TRAYNOR, J.
By this action plaintiffs sought to confirm their right to take four inches of water from Grub Ravine during the irrigation season and to enjoin defendants’ interference with that right. Defendants denied plaintiffs’ right to take water, alleged their own prescriptive right to take all the water flowing through their land in Grub Ravine, and prayed that their own right be quieted against the claims of plaintiffs. The trial court entered judgment providing that plaintiffs take nothing by their action, that defendants are the owners of all waters flowing on or upon their land, and that [827]*827defendants’ title to said water be quieted as against the claims of plaintiffs. Plaintiffs appeal.
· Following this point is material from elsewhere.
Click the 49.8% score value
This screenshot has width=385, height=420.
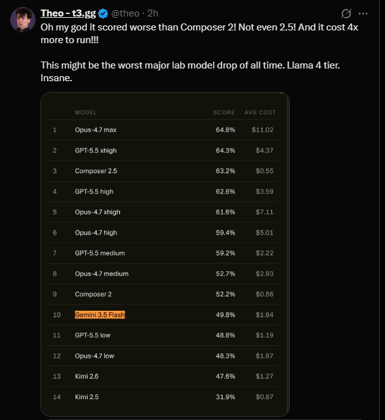(225, 315)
It is contended on behalf of plaintiffs that they proved rights as riparian owners, that the evidence will not support a judgment that defendants have acquired a prescriptive right to take all the water flowing through defendants’ land in Grub Ravine, and that in any event the judgment affirmatively quieting defendants’ title is erroneous because defendants did not cross-complain. It is contended on behalf of defendants that plaintiffs not only did not properly allege but failed to prove a riparian right, that having failed to prove their own right to take water, plaintiffs may not complain of a judgment confirming defendants’ water right, and that in any event the evidence is sufficient to support a judgment that defendants acquired a prescriptive right to take all the water flowing through their land in Grub Ravine during the irrigation season.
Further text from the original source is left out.